Hammond wprowadza z powrotem wokalizę. Historia opowiadana przez wokalistę jest mroczna, głos chropawo brzmi jak nasz Kazik. Słuchać dźwięk dzwonu, słowa padają gwałtowne, później płaczliwe, przechodzą w szept ni to ostrzeżenie ni to groźba w tych słowach. Duży ładunek emocji. Kończymy prawie walczykiem.

Wesoło zaczyna się "Ainda que tarde", kolejna pełna pasji opowieść. Flet pląsający sielankowo, dalekie echa dokonań holenderskiego Focusa. Po dwudziestosekundowej introdukcji, słyszymy jak melodia łamie się, przyspiesza, poważnieje, kilka akcentów perkusji i wchodzi ekspresyjnie wokal razem z brudną gitarą w tle, nawet nie tyle grunge’ową, a bardziej brzmiącą jakby to Neil Young z czasów CSNY szarpał druty. Paulo Rossglow  balansuje na krawędzi, wokal mocno egzaltowany. Muzyka robi się monumentalna, bas podkreśla ciężkie brzmienie przeplatane syntezatorami, melodia fletu znów łagodzi całość, gitara wraca z brudną solówką, zaczyna się ciężkie granie w typie Jethro Tull. Wokal jest tutaj jednym z instrumentów budujących napięcie, teatralny szept, krzyk – podobnie jak włosko-słoweńskie Devil Doll. Tak od siebie odlegli, a jednak wspólne nuty pobrzmiewają – muzyka pełna niepokoju, kipiąca pod powierzchnią pozornej sielanki. Jest w tych aranżacjach jakaś moc, każąca spodziewać się nagłych zmian nawet wtedy, gdy linia melodyczna sączy się leniwie. Zaczęło się spokojnie – kończy się mocnym akordem i krzykiem.

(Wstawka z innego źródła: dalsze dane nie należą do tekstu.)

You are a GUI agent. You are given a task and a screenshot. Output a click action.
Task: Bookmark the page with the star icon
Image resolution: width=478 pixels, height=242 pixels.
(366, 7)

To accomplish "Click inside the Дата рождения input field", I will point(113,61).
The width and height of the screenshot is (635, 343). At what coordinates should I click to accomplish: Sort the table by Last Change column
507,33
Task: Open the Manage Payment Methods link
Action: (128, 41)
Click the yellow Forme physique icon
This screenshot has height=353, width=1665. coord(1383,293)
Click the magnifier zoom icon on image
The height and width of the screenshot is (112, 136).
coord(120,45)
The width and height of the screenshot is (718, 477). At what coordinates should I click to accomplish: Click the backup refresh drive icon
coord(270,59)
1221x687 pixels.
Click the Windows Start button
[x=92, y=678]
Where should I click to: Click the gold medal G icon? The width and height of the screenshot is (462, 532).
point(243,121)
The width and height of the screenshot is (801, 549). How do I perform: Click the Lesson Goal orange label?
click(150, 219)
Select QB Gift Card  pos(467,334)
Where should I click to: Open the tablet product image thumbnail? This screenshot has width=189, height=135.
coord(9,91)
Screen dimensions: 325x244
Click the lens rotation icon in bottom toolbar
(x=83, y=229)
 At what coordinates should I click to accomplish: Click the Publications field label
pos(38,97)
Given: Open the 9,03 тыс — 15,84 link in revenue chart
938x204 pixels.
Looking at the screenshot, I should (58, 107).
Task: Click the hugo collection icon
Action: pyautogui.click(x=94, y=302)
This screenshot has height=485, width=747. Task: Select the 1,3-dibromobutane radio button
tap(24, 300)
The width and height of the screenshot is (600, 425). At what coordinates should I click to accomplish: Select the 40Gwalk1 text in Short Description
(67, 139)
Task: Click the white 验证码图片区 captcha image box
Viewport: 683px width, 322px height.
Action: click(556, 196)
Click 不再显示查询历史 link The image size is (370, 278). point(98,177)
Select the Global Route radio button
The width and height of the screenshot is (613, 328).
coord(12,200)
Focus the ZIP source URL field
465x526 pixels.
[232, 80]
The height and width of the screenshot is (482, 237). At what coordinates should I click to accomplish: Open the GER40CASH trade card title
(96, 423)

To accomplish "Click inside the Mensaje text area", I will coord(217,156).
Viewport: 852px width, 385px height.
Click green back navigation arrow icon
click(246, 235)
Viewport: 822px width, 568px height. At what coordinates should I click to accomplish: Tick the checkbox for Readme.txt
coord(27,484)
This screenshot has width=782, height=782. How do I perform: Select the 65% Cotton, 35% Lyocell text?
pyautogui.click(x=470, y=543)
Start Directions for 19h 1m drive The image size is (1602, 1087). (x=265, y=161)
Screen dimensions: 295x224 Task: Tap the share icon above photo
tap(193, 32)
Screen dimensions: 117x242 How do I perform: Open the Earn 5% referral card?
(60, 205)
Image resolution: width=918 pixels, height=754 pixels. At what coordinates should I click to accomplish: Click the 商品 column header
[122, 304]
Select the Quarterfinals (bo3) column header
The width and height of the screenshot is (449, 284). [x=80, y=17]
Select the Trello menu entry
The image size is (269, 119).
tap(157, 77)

Nadjeżdża pociąg przyszłości ("Trem do futuro")– słychać jego budzący grozę szum, mija nas w pełnym pędzie. Ciężki gitarowy riff z perkusją wybija miarowy rytm, świszczący dźwięk fletu podkreśla tylko pęd maszyny, wyraźne odwołanie do „Locomotive Breath”. Hard rockowe partie gitar w tle, flet nerwowo świszczy imitując pracę trybików, zaworków  w wielkiej maszynie

Po prawie 2 minutach pędzące  monstrum zatrzymuje się majestatycznie i znowu rusza powoli z pochodem basu, zgrzytającym Hammondem. Toczy się, włączają się partie skrzypiec i krystaliczny fortepian, płyniemy rozpędzeni, wokal senny, rozpędza się, dźwięki płyną coraz szybciej, optymistyczna solówka, trudno usiedzieć w miejscu, napijane tempo tworzy wrażenie prędkości, jedziemy przed siebie….

Po 5 minutach znowu wraca motyw z początku utworu, nagle następuje uspokojenie, szept, skrzypce grają prawie bluesowe partie. Kończy się Hammond w uścisku skrzypiec, turkot oddalających się kół….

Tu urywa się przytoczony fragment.